### TASK TO COMPLETE
Note each line of the listing that contains the string "computer", and copy it.
━━━━━━
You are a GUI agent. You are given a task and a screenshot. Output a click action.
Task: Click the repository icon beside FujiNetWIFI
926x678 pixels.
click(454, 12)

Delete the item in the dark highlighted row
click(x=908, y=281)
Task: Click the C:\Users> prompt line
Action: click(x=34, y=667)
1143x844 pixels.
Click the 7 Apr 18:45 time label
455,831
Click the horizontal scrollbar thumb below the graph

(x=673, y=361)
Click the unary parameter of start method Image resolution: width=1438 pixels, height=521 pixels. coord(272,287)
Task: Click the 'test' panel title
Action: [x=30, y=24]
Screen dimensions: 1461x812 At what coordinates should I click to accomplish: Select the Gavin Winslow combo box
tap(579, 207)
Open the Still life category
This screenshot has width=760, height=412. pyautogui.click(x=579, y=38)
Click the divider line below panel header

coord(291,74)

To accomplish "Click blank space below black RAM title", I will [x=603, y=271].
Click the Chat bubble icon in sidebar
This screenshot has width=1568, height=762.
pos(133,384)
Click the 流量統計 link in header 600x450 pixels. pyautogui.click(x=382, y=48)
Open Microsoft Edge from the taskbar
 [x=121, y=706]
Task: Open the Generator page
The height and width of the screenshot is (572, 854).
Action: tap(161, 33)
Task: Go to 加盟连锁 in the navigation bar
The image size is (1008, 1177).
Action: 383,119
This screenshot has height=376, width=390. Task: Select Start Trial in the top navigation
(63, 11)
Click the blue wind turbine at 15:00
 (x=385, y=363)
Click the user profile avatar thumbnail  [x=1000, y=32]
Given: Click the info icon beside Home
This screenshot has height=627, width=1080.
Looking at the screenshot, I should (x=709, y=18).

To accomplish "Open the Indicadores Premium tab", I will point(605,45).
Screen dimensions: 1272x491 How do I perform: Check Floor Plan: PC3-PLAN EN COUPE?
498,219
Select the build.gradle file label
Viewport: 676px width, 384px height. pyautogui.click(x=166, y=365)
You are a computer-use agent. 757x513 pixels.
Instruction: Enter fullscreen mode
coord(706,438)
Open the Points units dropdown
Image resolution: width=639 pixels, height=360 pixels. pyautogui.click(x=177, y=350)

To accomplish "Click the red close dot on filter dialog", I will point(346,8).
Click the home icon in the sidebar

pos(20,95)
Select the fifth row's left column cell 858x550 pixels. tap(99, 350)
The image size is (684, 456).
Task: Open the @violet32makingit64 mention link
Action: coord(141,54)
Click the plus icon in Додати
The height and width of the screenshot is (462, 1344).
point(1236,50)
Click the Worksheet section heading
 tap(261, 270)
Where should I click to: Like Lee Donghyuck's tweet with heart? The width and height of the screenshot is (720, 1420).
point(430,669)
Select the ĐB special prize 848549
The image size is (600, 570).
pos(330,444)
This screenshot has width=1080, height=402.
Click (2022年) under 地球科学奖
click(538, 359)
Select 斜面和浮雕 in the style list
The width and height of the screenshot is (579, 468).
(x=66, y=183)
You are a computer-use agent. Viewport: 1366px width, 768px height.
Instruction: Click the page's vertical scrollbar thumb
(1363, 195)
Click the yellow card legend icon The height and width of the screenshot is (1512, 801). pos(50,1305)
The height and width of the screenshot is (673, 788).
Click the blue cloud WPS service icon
━━━━━━
### OUTPUT
You are a computer-use agent. 757x513 pixels.
You are a computer-use agent. Viewport: 1366px width, 768px height.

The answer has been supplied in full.